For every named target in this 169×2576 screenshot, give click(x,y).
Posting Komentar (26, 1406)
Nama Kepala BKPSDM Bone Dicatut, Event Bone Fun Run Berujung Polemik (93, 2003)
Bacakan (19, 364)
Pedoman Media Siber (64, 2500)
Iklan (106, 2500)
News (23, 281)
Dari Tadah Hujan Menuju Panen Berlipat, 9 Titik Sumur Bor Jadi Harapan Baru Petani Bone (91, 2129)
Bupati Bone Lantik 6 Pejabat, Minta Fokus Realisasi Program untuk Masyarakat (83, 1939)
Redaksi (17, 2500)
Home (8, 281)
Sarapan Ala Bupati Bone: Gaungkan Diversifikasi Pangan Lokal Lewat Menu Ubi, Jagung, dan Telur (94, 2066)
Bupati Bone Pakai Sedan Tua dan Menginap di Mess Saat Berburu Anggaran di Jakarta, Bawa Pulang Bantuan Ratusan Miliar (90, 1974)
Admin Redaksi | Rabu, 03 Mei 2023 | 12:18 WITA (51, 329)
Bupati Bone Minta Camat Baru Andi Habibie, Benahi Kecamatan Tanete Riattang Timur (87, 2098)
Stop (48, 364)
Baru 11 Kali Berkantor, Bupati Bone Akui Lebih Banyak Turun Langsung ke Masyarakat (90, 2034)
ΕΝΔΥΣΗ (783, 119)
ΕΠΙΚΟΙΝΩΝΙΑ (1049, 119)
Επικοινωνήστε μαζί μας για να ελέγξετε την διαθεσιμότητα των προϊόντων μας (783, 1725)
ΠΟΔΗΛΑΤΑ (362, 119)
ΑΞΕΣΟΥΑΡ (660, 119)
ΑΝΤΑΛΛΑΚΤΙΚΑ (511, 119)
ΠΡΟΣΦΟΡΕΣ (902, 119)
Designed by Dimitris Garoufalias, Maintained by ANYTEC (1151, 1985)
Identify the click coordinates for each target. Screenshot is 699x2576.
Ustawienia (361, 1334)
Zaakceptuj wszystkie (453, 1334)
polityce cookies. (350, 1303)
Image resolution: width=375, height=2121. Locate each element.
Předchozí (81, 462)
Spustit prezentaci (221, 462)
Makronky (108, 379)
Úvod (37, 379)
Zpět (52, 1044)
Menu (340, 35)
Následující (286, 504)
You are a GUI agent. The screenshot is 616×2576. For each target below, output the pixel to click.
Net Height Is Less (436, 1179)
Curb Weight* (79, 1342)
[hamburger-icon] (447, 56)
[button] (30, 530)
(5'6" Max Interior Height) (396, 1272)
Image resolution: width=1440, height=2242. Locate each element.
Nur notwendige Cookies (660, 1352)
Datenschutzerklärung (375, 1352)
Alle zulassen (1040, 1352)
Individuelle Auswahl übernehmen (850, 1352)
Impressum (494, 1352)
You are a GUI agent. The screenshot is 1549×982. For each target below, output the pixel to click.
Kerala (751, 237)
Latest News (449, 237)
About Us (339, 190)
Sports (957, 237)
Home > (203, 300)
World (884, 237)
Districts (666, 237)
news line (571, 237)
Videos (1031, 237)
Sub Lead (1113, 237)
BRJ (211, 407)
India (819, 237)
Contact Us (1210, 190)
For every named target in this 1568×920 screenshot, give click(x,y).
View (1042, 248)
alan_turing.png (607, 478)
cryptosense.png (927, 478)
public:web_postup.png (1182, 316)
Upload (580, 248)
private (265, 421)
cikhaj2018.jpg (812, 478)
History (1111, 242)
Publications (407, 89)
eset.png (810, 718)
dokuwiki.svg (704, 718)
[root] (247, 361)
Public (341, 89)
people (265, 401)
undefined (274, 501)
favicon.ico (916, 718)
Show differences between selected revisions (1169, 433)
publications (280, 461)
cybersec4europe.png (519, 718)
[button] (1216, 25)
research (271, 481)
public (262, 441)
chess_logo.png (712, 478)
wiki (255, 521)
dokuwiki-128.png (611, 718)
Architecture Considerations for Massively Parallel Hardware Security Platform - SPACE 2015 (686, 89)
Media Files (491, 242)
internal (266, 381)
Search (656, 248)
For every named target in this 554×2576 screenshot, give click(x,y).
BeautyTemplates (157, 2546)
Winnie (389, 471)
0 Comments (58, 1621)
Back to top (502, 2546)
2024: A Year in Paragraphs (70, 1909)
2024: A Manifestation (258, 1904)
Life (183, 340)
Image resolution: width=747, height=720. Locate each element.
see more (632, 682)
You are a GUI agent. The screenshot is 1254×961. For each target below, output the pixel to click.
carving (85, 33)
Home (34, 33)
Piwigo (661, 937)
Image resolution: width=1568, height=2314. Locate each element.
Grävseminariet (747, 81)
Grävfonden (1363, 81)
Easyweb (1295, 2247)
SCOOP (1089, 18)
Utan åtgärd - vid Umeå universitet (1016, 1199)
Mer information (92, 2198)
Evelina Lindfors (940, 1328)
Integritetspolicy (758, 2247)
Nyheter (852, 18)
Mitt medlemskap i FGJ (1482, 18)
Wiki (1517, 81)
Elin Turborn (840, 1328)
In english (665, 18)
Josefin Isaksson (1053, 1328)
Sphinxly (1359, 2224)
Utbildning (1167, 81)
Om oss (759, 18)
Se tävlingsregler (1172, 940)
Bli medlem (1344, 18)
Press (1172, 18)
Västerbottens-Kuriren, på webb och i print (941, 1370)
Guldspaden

━━━━━━━━━━

Please pull out each line of the records above that contains the string "click". Uppercase and lowercase letters count as different.

For every named target in this 169×2576 screenshot, give click(x,y).
Identify the click coordinates for each target. Screenshot is 699x2576.
You are a GUI agent. The screenshot is 616×2576. For each target below, output the pixel to click.
You are a GUI agent. The screenshot is 1549×982. For each target below, output the pixel to click.
For every named target in this 1568×920 screenshot, give click(x,y).
For every named target in this 554×2576 screenshot, give click(x,y).
You are a GUI agent. The screenshot is 1254×961. For each target below, output the pixel to click.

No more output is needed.